▶ **Description of the task**
Transcribe every line of the entries below word for word, leaving out the pictures.
--- START ---
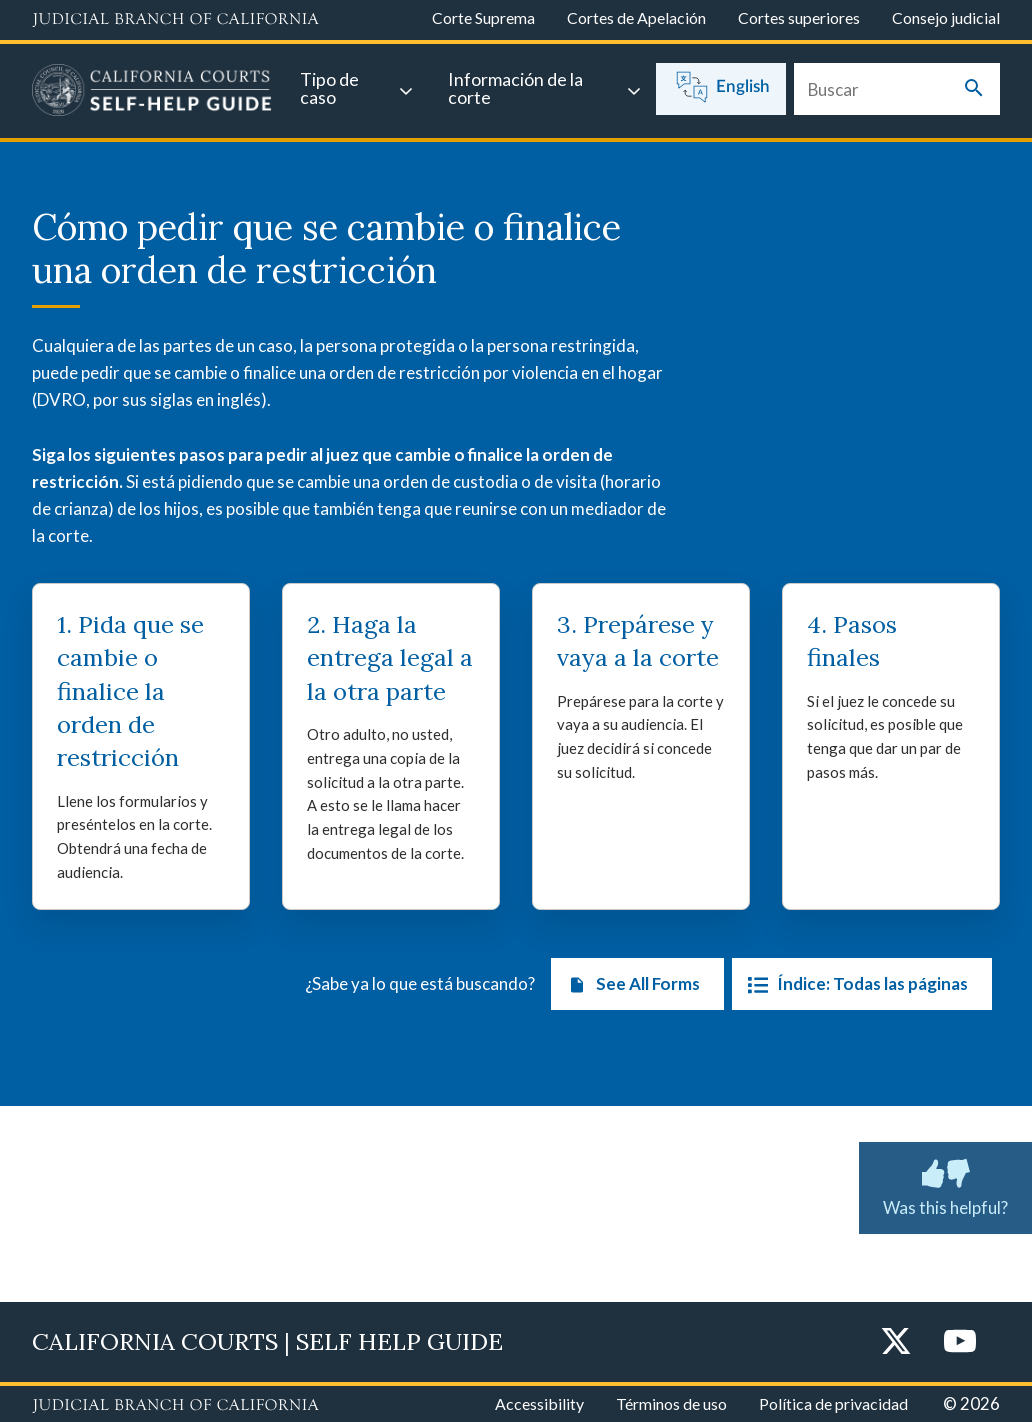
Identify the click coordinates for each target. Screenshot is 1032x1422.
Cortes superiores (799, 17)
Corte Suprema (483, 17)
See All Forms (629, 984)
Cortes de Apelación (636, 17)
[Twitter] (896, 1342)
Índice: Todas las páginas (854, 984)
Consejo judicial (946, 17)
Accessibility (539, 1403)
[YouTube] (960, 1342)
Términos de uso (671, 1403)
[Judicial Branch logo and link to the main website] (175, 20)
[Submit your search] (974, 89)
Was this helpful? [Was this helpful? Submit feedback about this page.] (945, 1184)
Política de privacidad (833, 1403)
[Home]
--- END ---
▶ **The output**
Identify the click coordinates for each target. Screenshot is 1032x1422.
Cortes superiores (799, 17)
Corte Suprema (483, 17)
See All Forms (629, 984)
Cortes de Apelación (636, 17)
[Twitter] (896, 1342)
Índice: Todas las páginas (854, 984)
Consejo judicial (946, 17)
Accessibility (539, 1403)
[YouTube] (960, 1342)
Términos de uso (671, 1403)
[Judicial Branch logo and link to the main website] (175, 20)
[Submit your search] (974, 89)
Was this helpful? [Was this helpful? Submit feedback about this page.] (945, 1184)
Política de privacidad (833, 1403)
[Home]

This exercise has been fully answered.